──────── Extract ────────

Now more than ever, people are questioning what they value, how they are treated, what brings them happiness, what’s worth the fight. The world and the workplace is questioning leadership. We are more vulnerable to burnout than ever before because any disconnect that erodes morale will naturally impact performance and commitment. And where once employees might have kept calm and carried on, now they don’t, and the leadership carries the can.

Keep Calm and Carry On was a motivational poster produced by the British Government in 1939 in preparation for World War II.

During the pandemic, manufacturing plants had to stay open. They quietly continued in the background during closures and constantly changing safety requirements. They produced the world’s essential goods despite the challenges of ever-changing and restrictive regulations, quarantined employees, supply chain problems, and shipping delays. And it is not over yet. Now there is a labor shortage, with talent acquisition and attrition already reported as an enduring key challenge for manufacturers.

At the Manufacturing Institute, we imagine that understanding and addressing burnout triggers in the current state and the subsequent prevention of burnout in the future state is the most obvious benefit to continuous operational and cultural improvement. In the context of burnout, we believe this is a differentiating strength of the Shingo framework: its ability to change and impact an organization from the inside out.

The situational ‘as-is’ analysis around current state should be rigorous. In capturing information about leadership, policies, processes, and technologies, the Manufacturing Institute would never define something as burned out. This language is not commonplace in our field of consultancy. But in our twenty-first century working environment, terms such as mental health, well-being, resilience, and psychological safety are now prevalent, and burnout is a major contributing factor.

────────

▸ Prompt 1
Rewrite the paragraph of the burnout passage that begins "During the pandemic, manufacturing plants" as a short bulleted list that keeps its main facts.
▸ Prompt 2
Copy the part of the burnout passage starting at "Keep Calm and" and ending at "challenge for manufacturers.", word for word.

──────── Dataset records ────────

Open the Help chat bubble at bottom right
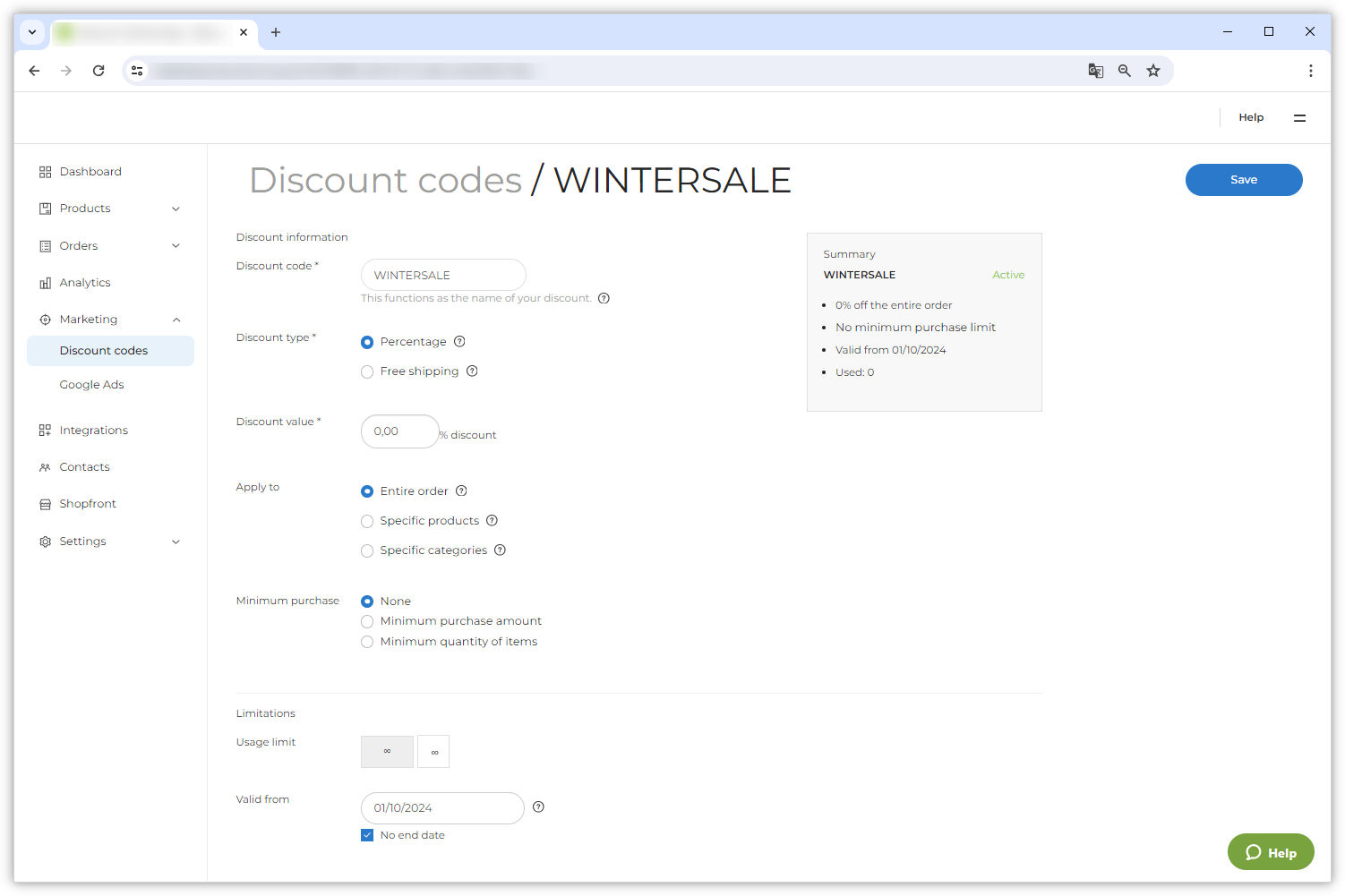Viewport: 1345px width, 896px height. pos(1271,852)

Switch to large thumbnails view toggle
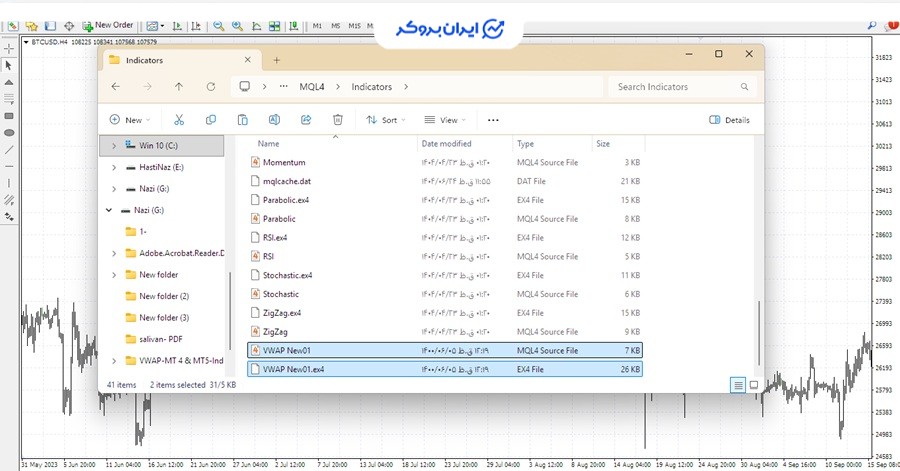[x=754, y=384]
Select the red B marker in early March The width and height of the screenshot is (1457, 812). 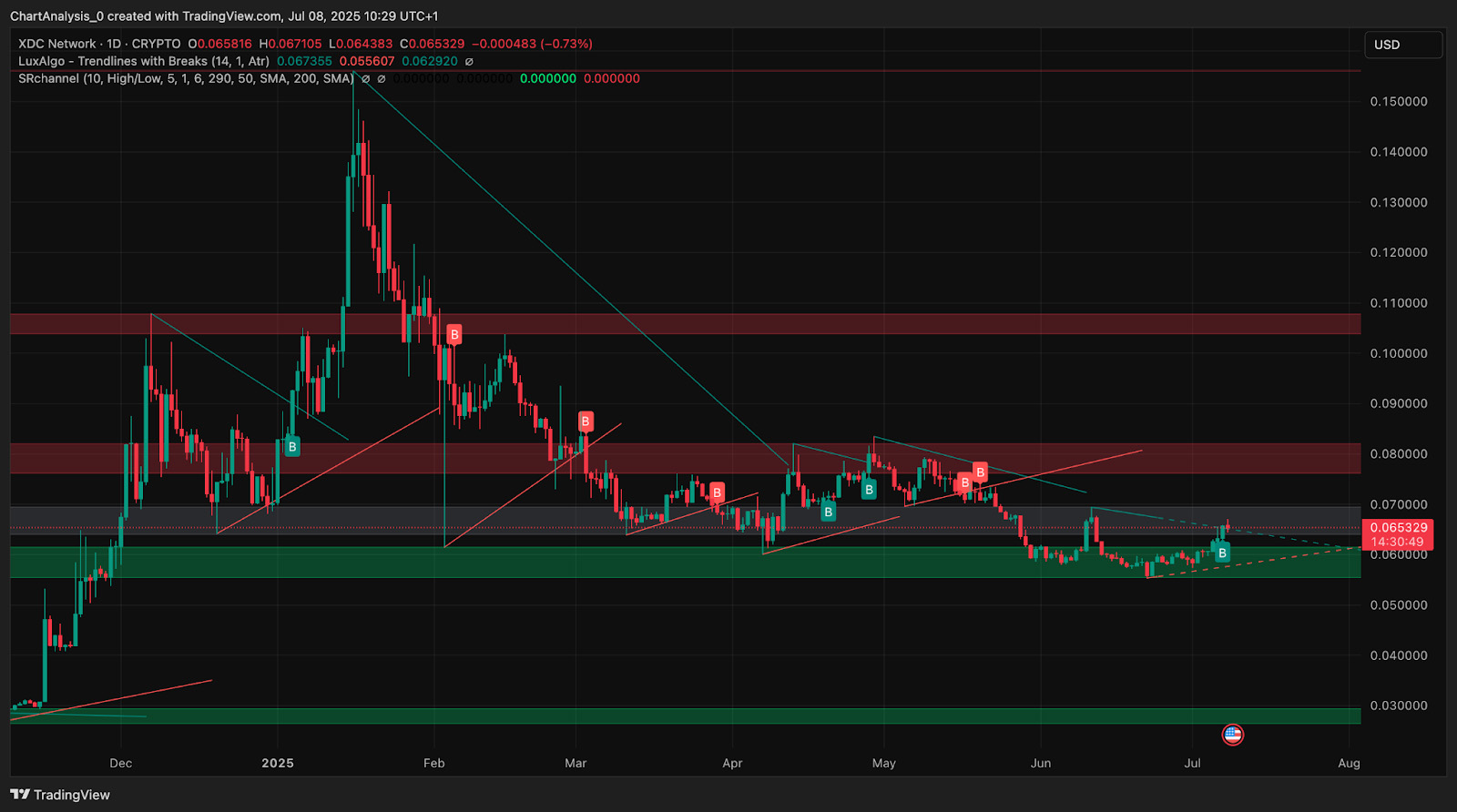tap(586, 421)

────────

▸ Worked solution 1
- Manufacturing plants had to stay open during the pandemic, continuing quietly through closures and constantly changing safety requirements.
- They kept producing the world's essential goods despite restrictive, ever-changing regulations, quarantined employees, supply chain problems, and shipping delays.
- The challenges are not over: there is now a labor shortage.
- Talent acquisition and attrition are already reported as an enduring key challenge for manufacturers.

▸ Worked solution 2
Keep Calm and Carry On was a motivational poster produced by the British Government in 1939 in preparation for World War II.

During the pandemic, manufacturing plants had to stay open. They quietly continued in the background during closures and constantly changing safety requirements. They produced the world’s essential goods despite the challenges of ever-changing and restrictive regulations, quarantined employees, supply chain problems, and shipping delays. And it is not over yet. Now there is a labor shortage, with talent acquisition and attrition already reported as an enduring key challenge for manufacturers.